Finally, the guidance document also states the Fed will evaluate the effectiveness of EL programs by measuring results that indicate that sutdents' language barriers are actually being overcome. The only meager evidence that was ever presented to the Board (years ago) was that, from an n<30, ELL students showed gains in math. This is not earthshaking giving the lower ratios provided by the infusion of PTSA or Fed Title I/EL funding and the language light Singapore math curriculum. How about when reading and writing progress is measured? BTW that n was from Beacon Hill Elementary.
Anonymous said…
Oh Mirmac, your rail against language immersion is so antiquated. American students who aren't bilingual in the 21st Century will be at a disadvantage within our own country let alone when working and traveling elsewhere. Or attempting to understand other cultures from the Internet connection on our own soil. God forbid we make dual language competency a core goal for our students. Here's news for you: Dual language isn't cutting edge. It certainly isn't about Gates. It's called keeping up with 21st Century expectations. Kids need this. Parents expect districts with some degree of competency to offer this. It's about quality and if DeBell pushed it, more power to him.

Dual-language Cert

Dual-Language, Mirmac didn't say she was against dual-language. She's against using ELL funds to prop it up. She's right.
Anonymous said…
Actually, you are both incorrect. ELL students are to be given to the greatest extent possible the same access to academic opportunities as non-ELL students. That includes IB, Advanced Placement, magnet programs and the like. Well crafted language immersion schools, known as International Schools in other countries are excellent examples of offering equal not to mention advanced learning opportunities to native and non-native speakers within a non-segregated facility.
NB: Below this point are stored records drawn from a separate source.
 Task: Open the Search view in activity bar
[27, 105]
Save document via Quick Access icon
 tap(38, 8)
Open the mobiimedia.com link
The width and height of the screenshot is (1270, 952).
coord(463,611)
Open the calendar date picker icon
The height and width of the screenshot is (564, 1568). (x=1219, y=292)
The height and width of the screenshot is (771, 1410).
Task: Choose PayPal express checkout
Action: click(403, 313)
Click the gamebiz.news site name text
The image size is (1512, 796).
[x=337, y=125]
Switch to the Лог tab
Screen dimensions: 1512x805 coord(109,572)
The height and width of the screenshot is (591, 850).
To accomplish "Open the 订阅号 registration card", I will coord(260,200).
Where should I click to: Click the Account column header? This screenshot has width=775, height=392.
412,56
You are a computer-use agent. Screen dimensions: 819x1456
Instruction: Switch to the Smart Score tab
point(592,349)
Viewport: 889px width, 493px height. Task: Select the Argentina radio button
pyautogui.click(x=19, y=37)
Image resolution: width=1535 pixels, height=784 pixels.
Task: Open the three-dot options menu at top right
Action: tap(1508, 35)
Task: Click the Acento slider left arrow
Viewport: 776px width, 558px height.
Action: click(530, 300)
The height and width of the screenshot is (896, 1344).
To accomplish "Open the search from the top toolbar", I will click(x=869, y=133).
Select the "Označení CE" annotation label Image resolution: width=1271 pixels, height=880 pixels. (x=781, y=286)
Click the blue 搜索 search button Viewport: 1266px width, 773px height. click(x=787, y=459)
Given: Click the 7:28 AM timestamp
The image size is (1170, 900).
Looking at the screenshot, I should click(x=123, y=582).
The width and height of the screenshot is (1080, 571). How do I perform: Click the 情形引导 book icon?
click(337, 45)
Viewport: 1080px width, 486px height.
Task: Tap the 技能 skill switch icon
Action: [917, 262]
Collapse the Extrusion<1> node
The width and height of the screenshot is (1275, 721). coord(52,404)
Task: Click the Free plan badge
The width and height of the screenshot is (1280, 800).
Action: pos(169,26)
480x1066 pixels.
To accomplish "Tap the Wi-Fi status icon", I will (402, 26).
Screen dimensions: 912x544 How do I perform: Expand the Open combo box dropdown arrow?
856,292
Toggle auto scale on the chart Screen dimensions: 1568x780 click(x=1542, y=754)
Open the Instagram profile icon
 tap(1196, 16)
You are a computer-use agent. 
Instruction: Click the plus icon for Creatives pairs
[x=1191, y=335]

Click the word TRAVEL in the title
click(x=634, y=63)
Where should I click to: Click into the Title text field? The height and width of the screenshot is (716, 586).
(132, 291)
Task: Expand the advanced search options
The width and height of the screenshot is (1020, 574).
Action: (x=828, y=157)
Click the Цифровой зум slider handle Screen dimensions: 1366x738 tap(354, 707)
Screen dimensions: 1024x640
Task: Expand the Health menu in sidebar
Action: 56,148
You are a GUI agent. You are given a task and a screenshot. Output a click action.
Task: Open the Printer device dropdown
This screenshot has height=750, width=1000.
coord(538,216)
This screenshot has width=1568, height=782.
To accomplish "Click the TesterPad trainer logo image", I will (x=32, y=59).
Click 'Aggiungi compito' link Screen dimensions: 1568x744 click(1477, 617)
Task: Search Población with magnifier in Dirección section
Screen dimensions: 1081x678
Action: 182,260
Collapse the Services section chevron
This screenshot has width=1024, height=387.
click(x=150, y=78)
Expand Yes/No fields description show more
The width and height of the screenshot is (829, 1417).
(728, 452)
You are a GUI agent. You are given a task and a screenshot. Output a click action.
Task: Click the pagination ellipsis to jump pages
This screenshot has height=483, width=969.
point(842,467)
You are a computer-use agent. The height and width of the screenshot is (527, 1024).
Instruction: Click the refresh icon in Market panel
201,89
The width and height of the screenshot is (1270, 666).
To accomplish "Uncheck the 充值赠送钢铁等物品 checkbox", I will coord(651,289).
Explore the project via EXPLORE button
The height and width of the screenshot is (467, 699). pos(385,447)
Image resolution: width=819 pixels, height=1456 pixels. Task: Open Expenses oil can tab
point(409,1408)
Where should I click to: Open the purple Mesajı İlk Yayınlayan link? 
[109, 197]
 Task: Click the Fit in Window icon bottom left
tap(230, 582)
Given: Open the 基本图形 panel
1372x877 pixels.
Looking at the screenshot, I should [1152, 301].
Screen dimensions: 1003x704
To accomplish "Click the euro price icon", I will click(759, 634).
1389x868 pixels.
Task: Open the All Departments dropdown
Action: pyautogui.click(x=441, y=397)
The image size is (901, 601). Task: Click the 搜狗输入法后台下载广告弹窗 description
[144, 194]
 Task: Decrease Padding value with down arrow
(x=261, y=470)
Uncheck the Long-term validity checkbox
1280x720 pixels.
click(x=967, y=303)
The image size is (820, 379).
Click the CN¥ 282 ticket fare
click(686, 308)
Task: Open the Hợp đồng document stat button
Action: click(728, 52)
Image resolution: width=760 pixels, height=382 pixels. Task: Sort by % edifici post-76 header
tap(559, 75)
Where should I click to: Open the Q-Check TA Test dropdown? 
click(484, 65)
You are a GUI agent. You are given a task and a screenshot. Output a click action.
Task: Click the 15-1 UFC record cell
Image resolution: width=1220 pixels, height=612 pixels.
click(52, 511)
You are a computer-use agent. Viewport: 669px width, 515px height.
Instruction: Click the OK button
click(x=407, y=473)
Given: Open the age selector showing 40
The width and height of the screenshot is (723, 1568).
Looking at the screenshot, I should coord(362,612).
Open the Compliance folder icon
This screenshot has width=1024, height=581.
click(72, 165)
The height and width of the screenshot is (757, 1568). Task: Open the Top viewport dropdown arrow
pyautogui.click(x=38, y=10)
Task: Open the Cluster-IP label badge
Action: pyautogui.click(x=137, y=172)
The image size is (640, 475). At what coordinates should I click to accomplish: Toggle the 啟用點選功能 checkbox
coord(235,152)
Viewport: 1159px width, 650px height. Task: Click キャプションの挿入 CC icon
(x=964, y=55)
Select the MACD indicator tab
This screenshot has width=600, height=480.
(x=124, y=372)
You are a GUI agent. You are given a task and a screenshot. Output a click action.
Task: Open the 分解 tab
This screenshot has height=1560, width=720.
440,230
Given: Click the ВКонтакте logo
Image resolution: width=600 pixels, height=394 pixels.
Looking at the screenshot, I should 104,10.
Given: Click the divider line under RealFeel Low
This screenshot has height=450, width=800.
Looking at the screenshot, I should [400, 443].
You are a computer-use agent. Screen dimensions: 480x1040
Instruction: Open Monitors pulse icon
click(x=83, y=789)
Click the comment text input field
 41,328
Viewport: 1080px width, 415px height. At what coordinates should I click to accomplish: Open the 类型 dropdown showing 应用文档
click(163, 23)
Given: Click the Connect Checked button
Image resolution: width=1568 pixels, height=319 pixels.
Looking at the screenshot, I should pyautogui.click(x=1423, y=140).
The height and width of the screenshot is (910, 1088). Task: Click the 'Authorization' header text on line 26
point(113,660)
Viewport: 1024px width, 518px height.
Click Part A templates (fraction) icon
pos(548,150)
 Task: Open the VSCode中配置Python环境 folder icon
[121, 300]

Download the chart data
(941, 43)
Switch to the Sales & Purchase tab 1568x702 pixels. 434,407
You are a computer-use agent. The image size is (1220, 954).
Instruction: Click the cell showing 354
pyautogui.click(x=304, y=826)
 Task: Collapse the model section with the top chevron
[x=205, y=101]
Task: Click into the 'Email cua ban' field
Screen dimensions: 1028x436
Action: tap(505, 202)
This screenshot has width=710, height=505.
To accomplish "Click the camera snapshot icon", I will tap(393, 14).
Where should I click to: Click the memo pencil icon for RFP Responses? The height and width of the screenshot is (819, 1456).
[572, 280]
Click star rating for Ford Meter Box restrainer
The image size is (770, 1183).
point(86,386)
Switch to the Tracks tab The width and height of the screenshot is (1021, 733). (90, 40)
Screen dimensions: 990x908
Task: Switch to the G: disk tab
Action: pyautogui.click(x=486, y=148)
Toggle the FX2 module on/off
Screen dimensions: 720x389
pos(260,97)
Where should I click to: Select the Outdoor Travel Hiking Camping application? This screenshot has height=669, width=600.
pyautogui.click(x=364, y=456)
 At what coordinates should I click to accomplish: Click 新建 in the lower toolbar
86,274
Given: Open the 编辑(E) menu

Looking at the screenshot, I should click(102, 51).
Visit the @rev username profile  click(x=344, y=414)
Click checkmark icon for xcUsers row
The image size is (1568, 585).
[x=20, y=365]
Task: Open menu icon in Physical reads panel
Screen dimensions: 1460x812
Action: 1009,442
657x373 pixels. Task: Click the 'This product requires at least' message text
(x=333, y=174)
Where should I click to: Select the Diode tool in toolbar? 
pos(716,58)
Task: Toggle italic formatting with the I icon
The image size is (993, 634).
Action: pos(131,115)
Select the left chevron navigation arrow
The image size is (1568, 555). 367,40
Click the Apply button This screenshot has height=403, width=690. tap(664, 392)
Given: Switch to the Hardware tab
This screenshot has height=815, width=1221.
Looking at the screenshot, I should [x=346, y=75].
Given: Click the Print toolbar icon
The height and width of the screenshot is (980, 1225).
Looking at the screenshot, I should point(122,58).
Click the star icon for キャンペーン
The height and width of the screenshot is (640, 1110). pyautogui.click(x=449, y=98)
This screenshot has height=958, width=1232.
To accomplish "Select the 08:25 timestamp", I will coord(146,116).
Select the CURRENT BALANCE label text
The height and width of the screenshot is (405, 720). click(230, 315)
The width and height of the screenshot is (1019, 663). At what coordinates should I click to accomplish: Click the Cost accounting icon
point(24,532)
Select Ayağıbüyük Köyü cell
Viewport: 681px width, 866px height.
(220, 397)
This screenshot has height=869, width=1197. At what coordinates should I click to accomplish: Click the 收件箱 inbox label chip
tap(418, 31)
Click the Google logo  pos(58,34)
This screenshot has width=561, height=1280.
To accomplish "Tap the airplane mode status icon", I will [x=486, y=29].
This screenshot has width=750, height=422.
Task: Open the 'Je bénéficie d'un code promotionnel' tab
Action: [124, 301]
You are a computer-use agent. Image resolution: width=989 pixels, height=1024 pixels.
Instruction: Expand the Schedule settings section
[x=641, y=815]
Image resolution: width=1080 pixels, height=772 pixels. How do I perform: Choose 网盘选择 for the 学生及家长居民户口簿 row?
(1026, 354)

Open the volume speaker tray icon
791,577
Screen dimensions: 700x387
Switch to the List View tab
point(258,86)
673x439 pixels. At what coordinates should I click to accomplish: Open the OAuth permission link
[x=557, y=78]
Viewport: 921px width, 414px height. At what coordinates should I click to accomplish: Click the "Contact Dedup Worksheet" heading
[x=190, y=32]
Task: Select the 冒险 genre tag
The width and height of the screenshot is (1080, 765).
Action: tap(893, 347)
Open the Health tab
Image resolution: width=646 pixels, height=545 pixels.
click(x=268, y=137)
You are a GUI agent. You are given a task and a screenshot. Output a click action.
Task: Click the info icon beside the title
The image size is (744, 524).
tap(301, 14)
Current SPS International Schools are not acceptable examples of what I am describing. But ELL students and staff can and do thrive in other states' and other countries' International Schools. All students and staff can benefit from these arrangements. This is not called "using ELL funds to prop it up". It is called "effective use of resources."

The main reason it doesn't happen in SPS is its history of poor program planning. It is impossible to budget and staff and enroll without professional long-term planning.

Dual-language Cert
Anonymous said…
"The main reason it doesn't happen in SPS is its history of poor program planning."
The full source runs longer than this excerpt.